This is not a drill, people. WE REPEAT: NOT A DRILL.
For too long have Australians been confined to the totalitarian restrictions of Golden Gaytime size – doomed to be told what constitutes a “single portion” by an oppressive wooden stick.
But today, dear friends. Today is a glorious day; a day where we cast off the shackles of how much delicious Gaytime ice cream we should eat in one sitting; a day where we no longer have to raid the freezer at the 7/11 and load up on multiple sticks to get our fill. Today is real. It is happening. And we are all the better for it.
Streets have just released Golden Gaytime in ONE POINT TWO-FIVE LITRE TUBS.
Even still, this glorious achievement of industry appears to be at the impetus of just one brave soul.
The Facebook group “Golden Gaytime Icecream Tub Project” – the apparent brainchild of one intrepid fellow – brought the magnificent news to national attention late yesterday.
Everybody shut the fuck up… We did it… Well actually I did most of it… After writing my letter… THEY RELEASED IT (only in 1.25 litre… I guess that will have to do… For now)
Even better still, Streets have confirmed that this isn’t some magnificently hellish fevered dream that bids to rip this country in twain – nor is it the handiwork of an extremely skilled, but very cruel, Photoshop prankster.
It is real. It is a real thing that you can exchange money for.
“We have managed to fit Golden Gaytime into a tub with Golden Gaytime classic and two other new flavours. Each is a perfect union of vanilla, Gaytime biscuit crumbs and that unique Gaytime flavour. Grab a spoon and treat your tastebuds to this match made in dessert heaven.”

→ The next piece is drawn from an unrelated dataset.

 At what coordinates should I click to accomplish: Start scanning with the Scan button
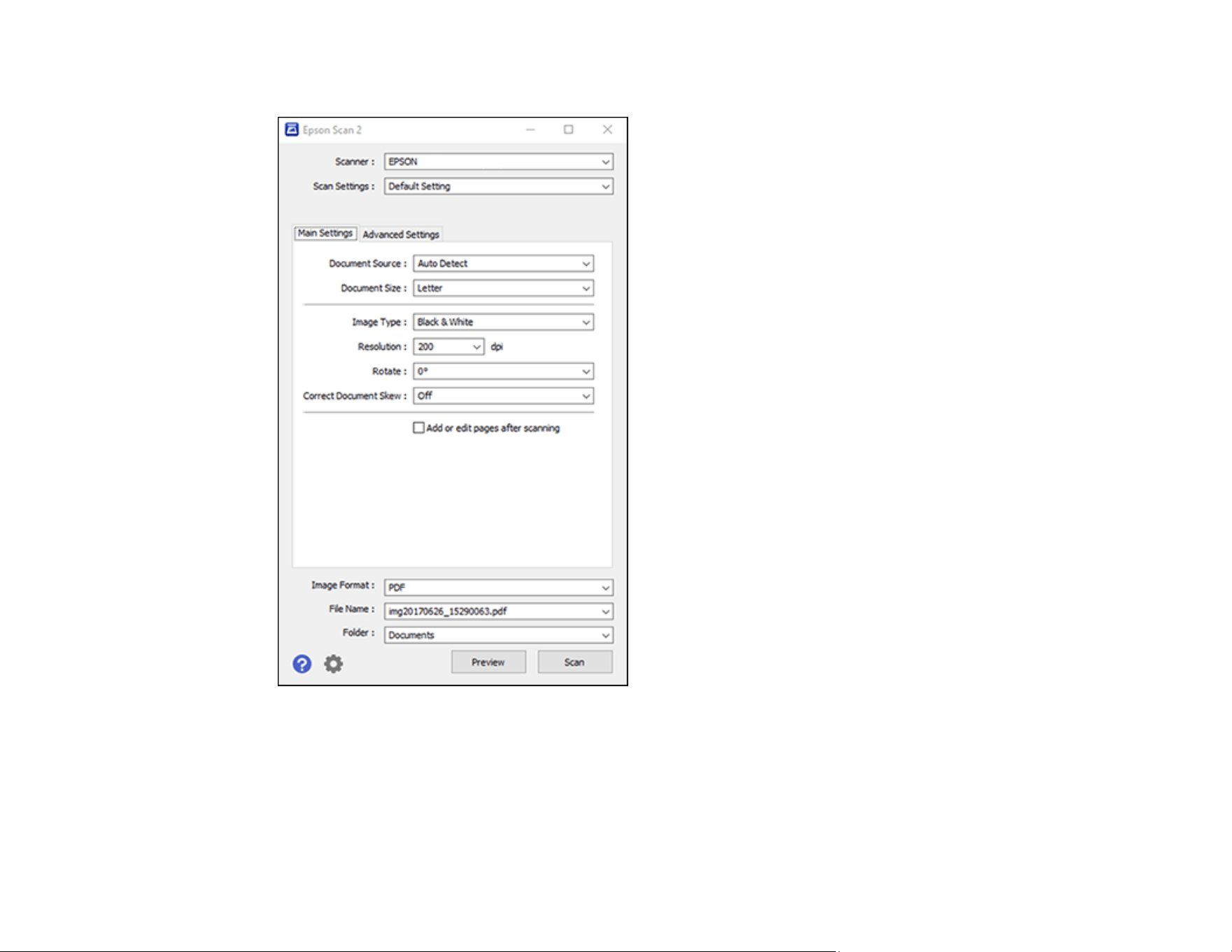575,662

The two “other new flavours” they refer to are chocolate and mint, if you’re feeling adventurous or like messing with the classics.
The Golden Gaytime tubs are available in most good grocery stores RIGHT NOW for the princely RRP of just $6.99.
Meanwhile, nominations for Australian of the Year are still open.
The excuse about not being able to bring about historic global change because you’re “just one person” is now forever moot.